**TEXT EXCERPT**
* * * * * * *

Computer vision technologies have been widely used in many systems such as airport security and autonomous vehicles. Vehicle collision avoidance analyzes visual data to detect the presence of pedestrians, other cars, or lane dividing lines [1]. To protect privacy in photos, a phone app may detect human faces and blur the regions [2]. These are examples of object detection. Learning-based vision technologies relies on image datasets for training and evaluation [3]. The characteristics of the images play crucial roles in the success of vision technologies [4]

. Commonly used datasets such as ImageNet 

[5], COCO (Common Object in Context) [6], PASCAL VOC (Pattern Analysis, Statistical Modeling, and Computational Learning Visual Object Classes) [7], and INRIA [8] do not have “context” (such as time and location). In contrast, AMOS [9] retrieves data from network cameras and can observe seasonal changes. AMOS uses only low refresh rates.

These datasets are sufficient for confirming learning-based object detection for certain applications. However, when used for large-scale, 24-hour video stream recognition, the datasets may become unreliable metrics of an object detector’s performance. Running all day and at large-scale, applications demand high consistency. Consider a hypothetical piece of software that runs round-the-clock image detection on traffic intersection for emergencies. This application demands accurate, and as importantly, consistent object detection, regardless of changing lighting conditions. Thus, consistently detecting an object from one frame to the next becomes critical. This requirement currently cannot be verified with the independent images in existing datasets. Changing lighting conditions and moving shadows would add to the complexity of the problem. Even indoor scenes could change dramatically, as people turn lights on and off.

Therefore, before any large-scale, fulltime object detection application is adopted, object detectors must be carefully evaluated to see how well they can generalize to the changes introduced into the images. This paper presents a study evaluating and validating a state-of-the-art vision solution that could be expected from outdoor/indoor image streams, to identify modifications that may need to be made before the detectors can be deployed in such a manner.

* * * * * * *

**GIVEN ENTRIES**
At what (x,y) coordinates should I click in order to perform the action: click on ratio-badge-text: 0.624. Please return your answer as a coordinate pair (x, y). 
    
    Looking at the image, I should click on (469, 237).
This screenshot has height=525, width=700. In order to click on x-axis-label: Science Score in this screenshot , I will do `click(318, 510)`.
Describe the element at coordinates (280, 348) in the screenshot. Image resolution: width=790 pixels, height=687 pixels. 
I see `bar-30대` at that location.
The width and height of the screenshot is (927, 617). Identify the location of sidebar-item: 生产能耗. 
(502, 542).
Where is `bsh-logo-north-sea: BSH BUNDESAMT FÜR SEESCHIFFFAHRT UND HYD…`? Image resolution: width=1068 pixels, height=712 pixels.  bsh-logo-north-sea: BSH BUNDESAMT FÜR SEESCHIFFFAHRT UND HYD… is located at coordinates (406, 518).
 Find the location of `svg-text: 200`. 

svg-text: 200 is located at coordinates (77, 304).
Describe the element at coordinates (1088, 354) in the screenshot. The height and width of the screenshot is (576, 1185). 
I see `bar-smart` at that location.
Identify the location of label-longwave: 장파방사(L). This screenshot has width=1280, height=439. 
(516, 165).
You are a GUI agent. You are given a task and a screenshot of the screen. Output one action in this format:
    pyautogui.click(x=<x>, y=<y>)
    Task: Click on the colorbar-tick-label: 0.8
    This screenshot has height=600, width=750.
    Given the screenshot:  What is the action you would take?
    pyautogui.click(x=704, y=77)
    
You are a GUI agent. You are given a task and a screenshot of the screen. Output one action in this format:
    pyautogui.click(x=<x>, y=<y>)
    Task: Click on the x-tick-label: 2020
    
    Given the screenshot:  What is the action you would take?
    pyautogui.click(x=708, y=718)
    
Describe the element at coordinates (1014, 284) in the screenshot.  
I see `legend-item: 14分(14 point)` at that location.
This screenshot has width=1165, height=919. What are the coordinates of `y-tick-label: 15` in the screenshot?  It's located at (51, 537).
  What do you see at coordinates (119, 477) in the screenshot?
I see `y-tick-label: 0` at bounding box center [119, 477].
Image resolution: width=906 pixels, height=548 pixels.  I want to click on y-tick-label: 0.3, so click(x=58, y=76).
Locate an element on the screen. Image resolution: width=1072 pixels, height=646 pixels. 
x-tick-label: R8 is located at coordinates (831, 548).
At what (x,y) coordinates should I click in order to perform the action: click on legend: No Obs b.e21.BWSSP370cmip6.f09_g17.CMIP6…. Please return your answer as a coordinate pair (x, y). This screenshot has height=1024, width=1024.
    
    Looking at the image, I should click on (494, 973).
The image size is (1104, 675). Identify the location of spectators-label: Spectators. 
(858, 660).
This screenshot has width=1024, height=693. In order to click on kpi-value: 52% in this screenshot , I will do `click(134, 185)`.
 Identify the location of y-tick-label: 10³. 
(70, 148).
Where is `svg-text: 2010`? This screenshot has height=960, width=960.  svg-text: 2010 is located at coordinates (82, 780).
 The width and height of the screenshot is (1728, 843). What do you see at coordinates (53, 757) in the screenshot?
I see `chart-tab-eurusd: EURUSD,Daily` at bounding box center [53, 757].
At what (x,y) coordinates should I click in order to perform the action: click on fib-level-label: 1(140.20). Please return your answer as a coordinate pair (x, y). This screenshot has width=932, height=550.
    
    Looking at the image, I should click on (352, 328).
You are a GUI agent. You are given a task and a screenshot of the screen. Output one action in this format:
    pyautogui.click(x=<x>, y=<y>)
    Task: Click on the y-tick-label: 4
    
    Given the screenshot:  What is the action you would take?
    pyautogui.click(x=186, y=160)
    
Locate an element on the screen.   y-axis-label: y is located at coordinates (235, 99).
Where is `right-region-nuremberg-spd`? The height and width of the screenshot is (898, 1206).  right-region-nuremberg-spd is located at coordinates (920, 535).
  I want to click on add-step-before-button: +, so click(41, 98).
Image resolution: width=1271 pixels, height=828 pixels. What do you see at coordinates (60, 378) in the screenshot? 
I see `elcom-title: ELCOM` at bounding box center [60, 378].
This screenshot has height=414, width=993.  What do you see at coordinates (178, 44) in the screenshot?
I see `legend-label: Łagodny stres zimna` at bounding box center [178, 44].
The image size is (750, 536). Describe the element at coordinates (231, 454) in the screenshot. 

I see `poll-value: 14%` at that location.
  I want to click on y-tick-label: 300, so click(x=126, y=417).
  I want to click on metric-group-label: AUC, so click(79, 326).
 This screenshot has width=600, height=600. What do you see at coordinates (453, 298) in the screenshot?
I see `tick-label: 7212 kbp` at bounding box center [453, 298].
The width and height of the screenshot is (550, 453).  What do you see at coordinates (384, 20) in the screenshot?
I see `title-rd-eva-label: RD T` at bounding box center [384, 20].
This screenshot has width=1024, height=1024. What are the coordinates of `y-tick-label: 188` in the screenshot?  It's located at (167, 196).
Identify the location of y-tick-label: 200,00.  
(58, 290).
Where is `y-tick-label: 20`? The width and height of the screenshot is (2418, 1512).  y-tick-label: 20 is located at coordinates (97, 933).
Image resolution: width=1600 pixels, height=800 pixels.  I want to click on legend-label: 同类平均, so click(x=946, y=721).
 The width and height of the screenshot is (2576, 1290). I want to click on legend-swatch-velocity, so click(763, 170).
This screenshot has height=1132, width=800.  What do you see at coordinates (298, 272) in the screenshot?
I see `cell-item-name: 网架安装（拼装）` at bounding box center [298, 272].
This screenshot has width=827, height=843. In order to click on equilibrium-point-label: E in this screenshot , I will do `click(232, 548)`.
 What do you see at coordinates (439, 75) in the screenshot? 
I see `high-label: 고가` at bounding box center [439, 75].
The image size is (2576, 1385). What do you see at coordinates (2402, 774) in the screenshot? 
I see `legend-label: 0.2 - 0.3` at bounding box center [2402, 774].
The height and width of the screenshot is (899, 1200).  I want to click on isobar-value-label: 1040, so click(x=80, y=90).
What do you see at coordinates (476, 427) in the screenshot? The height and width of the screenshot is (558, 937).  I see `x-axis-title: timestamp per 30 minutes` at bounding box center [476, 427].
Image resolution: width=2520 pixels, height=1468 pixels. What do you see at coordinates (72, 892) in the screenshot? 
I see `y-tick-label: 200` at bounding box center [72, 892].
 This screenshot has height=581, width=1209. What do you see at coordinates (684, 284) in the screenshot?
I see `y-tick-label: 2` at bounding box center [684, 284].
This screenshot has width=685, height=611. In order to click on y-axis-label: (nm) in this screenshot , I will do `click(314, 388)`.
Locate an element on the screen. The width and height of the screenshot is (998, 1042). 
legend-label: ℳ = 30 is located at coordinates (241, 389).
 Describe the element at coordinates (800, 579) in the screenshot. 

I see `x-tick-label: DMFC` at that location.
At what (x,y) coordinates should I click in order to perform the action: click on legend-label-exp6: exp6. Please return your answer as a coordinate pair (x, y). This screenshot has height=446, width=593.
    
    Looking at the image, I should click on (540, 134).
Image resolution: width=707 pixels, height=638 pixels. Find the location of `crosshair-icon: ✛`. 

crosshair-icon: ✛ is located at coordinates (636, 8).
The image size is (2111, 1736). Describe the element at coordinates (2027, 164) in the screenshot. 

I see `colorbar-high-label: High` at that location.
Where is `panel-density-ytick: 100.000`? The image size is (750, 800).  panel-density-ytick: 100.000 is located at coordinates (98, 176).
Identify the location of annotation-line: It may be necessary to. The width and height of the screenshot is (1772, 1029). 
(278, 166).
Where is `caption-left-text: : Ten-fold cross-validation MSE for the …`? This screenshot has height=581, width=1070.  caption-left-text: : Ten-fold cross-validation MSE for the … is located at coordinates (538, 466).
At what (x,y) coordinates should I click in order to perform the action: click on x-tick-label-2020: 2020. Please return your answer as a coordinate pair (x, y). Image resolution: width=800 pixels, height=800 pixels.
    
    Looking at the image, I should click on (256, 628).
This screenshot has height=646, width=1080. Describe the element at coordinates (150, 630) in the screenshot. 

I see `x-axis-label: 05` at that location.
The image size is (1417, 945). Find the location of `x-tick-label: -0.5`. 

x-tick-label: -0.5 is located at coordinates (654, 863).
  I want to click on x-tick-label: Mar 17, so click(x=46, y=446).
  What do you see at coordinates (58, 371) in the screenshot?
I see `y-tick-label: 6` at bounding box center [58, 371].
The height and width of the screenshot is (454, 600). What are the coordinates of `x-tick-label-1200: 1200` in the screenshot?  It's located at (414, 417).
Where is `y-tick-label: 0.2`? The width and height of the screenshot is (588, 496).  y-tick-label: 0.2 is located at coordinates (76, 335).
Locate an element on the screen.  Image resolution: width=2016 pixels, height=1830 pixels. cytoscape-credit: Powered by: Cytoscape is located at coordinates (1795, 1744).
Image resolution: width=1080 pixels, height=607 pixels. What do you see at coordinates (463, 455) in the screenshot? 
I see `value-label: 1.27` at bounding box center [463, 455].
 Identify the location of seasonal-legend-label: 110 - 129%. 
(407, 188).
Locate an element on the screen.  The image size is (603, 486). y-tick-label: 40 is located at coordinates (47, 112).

* * * * * * *

**TASK SET**
a) What does AMOS retrieve its data from, according to the passage on object detection?
b) Update the passage on object detection starting at "Therefore, before any" and ending at "such a manner.", replacing every occurrence of "detectors" with "models".

**ANSWERS FOR THE TASKS**
a) Network cameras.

b)
Therefore, before any large-scale, fulltime object detection application is adopted, object models must be carefully evaluated to see how well they can generalize to the changes introduced into the images. This paper presents a study evaluating and validating a state-of-the-art vision solution that could be expected from outdoor/indoor image streams, to identify modifications that may need to be made before the models can be deployed in such a manner.